Я не заметил, как появилась на столе бутылка. Ее выставила дрожащей рукою жена. Она не выдержала. Она понимала, что нелепой, вздорной была сама ее мысль обшить рейкой неровные стены. И даже, может быть, антигуманной, если принять во внимание роковую длину нашего коридора.

— Скобарек! — негромко позвал Василий Севастьянович.

— Чего? — спросил из коридора его напарник. С хмурым лицом он стучал сейчас костяшками пальцев по стенам, как обычно стучат по двери, спрашивая разрешения войти. Стены явно не нравились ему. И хотя скобарек и не объяснял, почему они плохие, но по его лицу было видно, что хуже не бывает.

— Садись давай… — сказал Василий Севастьянович.

Скобарек зашел на кухню. Увидев на столе бутылку, остановился.

— Там же четыре метра, ё–ма–ё! Бля буду — четыре! — воскликнул он. — Ты чего, Севастьяныч! Забыл, что ли?

Однако Василий Севастьянович уже принял решение. Содрав пробку с бутылки, он наполнил стопки.

— Пусть я сраный, пусть я пьяный, но я тоже для людей живу! — сказал он.

— Четыре метра, бля… — повторил скобарек, но уже тише, уже не так настойчиво. Нерешительно поднял свою стопку и — о, бля, четыре метра! — выпил.

Василий Севастьянович снова наполнил посуду и, выпив по второй, закурил.

— Не ссы, скобарек… Я пять лет кабинеты у министров рейкой обшивал… Все сделаем как положено.

Слова его странно подействовали на мою жену. Хотя и был у нас в семье обычный советский достаток, но сравнивать его с бюджетом, пусть и небольшого, министерства как–то никому до Василия Севастьяновича еще не приходило в голову.

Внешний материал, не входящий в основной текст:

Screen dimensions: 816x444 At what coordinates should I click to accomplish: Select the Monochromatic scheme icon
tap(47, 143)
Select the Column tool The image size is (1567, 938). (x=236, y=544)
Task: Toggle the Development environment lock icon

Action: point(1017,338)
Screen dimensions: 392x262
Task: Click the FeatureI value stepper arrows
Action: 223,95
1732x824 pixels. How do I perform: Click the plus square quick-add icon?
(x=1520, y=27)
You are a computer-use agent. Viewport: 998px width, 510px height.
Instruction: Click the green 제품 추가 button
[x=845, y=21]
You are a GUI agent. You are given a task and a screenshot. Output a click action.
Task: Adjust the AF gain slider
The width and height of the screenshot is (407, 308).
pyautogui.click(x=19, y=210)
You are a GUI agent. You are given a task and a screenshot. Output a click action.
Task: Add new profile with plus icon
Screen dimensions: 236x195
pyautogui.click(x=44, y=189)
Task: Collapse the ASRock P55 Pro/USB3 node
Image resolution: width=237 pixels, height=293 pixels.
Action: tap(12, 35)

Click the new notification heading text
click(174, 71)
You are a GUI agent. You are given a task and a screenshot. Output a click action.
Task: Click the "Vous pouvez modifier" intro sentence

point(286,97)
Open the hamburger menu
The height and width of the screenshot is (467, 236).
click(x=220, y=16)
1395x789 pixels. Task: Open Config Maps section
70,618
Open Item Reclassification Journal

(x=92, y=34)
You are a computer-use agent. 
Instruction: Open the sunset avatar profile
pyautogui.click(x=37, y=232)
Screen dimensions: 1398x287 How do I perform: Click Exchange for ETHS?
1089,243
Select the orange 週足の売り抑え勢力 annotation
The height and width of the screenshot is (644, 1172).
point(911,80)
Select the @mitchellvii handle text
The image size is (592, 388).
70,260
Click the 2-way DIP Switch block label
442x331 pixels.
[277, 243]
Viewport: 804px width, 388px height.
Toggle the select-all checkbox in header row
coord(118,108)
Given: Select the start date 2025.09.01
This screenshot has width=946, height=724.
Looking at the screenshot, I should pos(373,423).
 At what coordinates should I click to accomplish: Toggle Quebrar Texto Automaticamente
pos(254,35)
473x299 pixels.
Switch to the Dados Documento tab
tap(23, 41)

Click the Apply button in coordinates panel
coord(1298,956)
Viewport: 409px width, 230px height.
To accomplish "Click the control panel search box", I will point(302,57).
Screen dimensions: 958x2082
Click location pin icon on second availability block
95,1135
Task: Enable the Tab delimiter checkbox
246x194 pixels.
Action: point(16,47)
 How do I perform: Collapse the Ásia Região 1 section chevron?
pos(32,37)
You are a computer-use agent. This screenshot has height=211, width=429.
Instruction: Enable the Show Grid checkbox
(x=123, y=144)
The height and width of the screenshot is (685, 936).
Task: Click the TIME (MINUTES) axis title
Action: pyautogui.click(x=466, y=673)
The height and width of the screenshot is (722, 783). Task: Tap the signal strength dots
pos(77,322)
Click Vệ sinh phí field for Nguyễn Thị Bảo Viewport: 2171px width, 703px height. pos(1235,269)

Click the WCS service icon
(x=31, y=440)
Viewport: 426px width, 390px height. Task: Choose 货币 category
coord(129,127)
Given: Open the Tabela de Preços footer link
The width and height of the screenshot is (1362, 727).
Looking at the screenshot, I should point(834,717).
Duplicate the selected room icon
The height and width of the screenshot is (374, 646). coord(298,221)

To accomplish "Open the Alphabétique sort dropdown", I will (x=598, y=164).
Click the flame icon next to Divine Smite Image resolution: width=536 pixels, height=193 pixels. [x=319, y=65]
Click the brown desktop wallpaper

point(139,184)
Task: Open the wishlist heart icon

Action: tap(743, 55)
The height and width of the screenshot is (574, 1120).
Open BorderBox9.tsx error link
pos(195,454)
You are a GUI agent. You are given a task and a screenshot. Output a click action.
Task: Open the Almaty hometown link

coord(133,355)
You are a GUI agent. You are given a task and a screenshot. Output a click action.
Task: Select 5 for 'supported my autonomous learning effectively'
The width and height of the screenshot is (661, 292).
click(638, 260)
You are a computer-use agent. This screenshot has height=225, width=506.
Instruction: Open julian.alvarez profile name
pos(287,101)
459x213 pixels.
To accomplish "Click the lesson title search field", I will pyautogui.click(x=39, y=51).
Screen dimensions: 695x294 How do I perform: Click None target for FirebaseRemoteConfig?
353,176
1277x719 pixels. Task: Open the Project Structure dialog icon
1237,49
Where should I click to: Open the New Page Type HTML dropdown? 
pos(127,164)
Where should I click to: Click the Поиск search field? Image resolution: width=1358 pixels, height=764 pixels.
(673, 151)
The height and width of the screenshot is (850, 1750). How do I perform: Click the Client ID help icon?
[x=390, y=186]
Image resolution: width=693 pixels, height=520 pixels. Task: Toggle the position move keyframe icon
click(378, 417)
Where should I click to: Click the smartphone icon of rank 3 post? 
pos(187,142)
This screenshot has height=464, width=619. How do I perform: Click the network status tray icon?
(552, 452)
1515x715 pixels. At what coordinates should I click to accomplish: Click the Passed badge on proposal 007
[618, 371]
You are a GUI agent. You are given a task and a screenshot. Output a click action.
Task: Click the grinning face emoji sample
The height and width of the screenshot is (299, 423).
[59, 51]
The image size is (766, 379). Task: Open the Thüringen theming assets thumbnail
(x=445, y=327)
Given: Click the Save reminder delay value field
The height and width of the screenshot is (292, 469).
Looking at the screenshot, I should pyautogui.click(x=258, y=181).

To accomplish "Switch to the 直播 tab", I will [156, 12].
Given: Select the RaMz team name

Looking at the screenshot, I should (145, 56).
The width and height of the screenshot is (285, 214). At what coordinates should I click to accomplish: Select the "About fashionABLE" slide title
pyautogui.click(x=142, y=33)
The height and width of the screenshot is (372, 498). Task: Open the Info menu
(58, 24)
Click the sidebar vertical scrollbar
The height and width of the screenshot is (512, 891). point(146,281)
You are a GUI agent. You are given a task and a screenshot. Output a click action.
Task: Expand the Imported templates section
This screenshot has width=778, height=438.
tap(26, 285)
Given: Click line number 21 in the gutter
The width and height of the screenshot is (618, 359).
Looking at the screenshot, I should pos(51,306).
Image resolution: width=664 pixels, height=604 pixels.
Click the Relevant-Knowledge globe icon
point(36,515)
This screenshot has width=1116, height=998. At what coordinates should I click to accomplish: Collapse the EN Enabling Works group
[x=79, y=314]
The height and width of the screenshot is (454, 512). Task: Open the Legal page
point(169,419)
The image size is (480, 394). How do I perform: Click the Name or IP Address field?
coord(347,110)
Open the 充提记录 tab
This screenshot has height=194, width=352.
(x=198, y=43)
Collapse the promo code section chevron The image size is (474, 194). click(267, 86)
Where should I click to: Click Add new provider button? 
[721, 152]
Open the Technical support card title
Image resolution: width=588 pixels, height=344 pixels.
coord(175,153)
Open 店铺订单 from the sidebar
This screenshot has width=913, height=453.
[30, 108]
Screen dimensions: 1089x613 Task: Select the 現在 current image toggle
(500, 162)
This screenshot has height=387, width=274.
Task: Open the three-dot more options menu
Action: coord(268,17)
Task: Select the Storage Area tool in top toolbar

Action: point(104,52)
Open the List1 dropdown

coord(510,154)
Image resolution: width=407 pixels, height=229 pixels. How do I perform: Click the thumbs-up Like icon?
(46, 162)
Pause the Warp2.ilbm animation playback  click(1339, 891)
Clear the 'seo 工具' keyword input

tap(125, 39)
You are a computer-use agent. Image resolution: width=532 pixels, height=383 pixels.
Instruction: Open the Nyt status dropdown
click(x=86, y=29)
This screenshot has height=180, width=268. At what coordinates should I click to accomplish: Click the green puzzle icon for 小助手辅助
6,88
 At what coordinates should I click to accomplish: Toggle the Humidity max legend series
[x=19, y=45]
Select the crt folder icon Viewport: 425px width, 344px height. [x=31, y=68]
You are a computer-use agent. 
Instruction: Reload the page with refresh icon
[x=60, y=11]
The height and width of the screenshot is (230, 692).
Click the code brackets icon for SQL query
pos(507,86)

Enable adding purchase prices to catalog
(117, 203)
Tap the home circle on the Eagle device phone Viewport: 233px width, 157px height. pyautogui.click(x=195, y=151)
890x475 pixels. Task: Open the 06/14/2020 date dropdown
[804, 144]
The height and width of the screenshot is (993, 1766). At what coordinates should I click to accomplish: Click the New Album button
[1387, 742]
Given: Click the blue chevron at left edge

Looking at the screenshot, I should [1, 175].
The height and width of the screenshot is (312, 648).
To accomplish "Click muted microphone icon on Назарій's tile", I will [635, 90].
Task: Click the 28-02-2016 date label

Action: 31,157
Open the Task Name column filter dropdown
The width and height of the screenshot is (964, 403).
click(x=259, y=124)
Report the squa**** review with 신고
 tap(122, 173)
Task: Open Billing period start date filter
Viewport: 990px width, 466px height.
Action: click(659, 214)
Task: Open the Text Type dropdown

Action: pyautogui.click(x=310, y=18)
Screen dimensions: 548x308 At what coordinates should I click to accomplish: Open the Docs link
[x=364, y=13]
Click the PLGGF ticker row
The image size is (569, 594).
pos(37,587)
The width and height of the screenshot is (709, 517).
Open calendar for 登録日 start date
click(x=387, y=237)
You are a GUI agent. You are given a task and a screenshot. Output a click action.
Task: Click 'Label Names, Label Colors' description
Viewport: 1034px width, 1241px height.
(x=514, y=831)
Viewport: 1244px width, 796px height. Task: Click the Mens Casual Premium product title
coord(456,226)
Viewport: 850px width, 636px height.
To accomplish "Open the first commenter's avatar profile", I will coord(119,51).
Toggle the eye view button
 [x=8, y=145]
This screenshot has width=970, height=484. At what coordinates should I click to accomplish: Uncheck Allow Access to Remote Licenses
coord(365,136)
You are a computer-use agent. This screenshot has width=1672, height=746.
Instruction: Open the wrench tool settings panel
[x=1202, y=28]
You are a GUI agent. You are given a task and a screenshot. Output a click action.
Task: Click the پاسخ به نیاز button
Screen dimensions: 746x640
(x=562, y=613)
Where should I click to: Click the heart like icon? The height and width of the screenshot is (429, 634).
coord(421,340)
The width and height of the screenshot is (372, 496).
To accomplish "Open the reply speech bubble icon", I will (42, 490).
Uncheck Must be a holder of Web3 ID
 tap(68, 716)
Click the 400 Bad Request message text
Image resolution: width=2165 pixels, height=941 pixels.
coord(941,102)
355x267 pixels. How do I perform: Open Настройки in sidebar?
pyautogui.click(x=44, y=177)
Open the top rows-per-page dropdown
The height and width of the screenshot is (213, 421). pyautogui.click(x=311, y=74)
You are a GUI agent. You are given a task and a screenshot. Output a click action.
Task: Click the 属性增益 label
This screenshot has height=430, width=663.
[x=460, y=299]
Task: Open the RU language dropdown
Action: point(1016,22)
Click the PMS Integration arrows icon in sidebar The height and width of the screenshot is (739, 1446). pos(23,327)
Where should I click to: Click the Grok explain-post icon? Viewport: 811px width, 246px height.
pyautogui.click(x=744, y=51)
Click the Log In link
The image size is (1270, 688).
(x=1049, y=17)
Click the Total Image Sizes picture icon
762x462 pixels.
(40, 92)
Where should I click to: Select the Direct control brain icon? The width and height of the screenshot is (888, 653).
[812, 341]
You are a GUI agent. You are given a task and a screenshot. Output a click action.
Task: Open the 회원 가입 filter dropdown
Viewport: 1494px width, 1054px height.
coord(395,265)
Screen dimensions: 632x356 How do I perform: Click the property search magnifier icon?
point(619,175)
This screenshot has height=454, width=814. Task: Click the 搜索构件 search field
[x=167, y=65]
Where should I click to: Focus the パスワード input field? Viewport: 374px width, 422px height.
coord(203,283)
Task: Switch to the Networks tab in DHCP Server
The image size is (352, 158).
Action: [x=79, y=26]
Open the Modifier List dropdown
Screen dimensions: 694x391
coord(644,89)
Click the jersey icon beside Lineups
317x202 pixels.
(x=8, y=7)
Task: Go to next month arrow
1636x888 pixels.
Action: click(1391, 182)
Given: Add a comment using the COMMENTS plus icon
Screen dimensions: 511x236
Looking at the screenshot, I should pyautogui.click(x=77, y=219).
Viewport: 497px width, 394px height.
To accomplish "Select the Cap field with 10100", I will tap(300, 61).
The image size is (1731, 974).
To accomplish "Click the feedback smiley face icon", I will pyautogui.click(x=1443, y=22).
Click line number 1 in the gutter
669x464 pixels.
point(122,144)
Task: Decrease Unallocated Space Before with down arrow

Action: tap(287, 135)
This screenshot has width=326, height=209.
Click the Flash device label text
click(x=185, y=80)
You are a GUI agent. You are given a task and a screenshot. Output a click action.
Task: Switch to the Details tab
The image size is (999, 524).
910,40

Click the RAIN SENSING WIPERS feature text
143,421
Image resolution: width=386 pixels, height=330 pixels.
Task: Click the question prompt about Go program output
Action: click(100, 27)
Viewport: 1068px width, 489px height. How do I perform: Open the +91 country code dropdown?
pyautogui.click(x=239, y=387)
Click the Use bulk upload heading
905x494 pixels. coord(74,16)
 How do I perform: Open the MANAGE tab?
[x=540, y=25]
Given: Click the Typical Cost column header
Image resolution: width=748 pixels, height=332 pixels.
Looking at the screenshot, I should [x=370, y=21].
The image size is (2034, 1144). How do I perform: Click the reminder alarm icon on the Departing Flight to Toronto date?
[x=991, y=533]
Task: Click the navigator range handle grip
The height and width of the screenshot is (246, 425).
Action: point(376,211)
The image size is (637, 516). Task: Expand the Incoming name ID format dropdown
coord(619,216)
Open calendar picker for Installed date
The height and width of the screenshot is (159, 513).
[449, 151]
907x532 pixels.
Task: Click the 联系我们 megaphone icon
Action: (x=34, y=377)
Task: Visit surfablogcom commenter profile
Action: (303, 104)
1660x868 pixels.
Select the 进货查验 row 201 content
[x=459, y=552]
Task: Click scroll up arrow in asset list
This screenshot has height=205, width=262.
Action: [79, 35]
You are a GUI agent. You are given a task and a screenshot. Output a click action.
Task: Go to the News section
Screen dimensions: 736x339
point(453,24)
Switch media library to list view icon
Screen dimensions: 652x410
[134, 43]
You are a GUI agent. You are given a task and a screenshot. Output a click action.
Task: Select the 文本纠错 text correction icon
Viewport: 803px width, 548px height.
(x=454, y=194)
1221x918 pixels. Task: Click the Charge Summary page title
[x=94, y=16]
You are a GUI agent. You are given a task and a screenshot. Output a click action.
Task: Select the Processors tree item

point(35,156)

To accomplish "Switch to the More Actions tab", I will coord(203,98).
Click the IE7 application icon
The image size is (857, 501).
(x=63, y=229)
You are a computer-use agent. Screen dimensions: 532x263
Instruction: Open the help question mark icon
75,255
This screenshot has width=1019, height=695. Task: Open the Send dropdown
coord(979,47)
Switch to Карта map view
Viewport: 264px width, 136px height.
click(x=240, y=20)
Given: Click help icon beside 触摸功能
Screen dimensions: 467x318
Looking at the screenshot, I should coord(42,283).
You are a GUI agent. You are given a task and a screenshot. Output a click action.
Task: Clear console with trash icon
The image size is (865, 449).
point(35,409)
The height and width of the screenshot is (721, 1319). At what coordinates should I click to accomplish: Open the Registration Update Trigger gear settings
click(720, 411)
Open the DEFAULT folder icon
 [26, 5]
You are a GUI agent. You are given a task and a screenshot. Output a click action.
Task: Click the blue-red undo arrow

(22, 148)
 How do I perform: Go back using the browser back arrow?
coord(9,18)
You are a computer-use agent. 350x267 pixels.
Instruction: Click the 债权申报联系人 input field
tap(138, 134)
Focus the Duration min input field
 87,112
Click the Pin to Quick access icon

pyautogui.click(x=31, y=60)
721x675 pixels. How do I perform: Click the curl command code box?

И жена дернулась было, чтобы объяснить Василию Севастьяновичу, извиниться перед ним за то, что он не совсем правильно понял ее, если… но сказать ничего не успела. Помягчев лицом, Василий Севастьянович посчитал необходимым объяснить, почему он проявил, невзирая на явное противодействие скобарька, такое великодушие.

Он сказал вдруг, что в отличие от скобарька он не всегда был работягой. Было время, когда он учился в партшколе. Да, да, скобарек… Чего сидишь, слюни пускаешь? Просто тогда культ личности разоблачили… А как можно было душе стерпеть, что Сталин плохой? Не–е, невозможно, никак нельзя. Вот и ушел Василий Севастьянович из партшколы…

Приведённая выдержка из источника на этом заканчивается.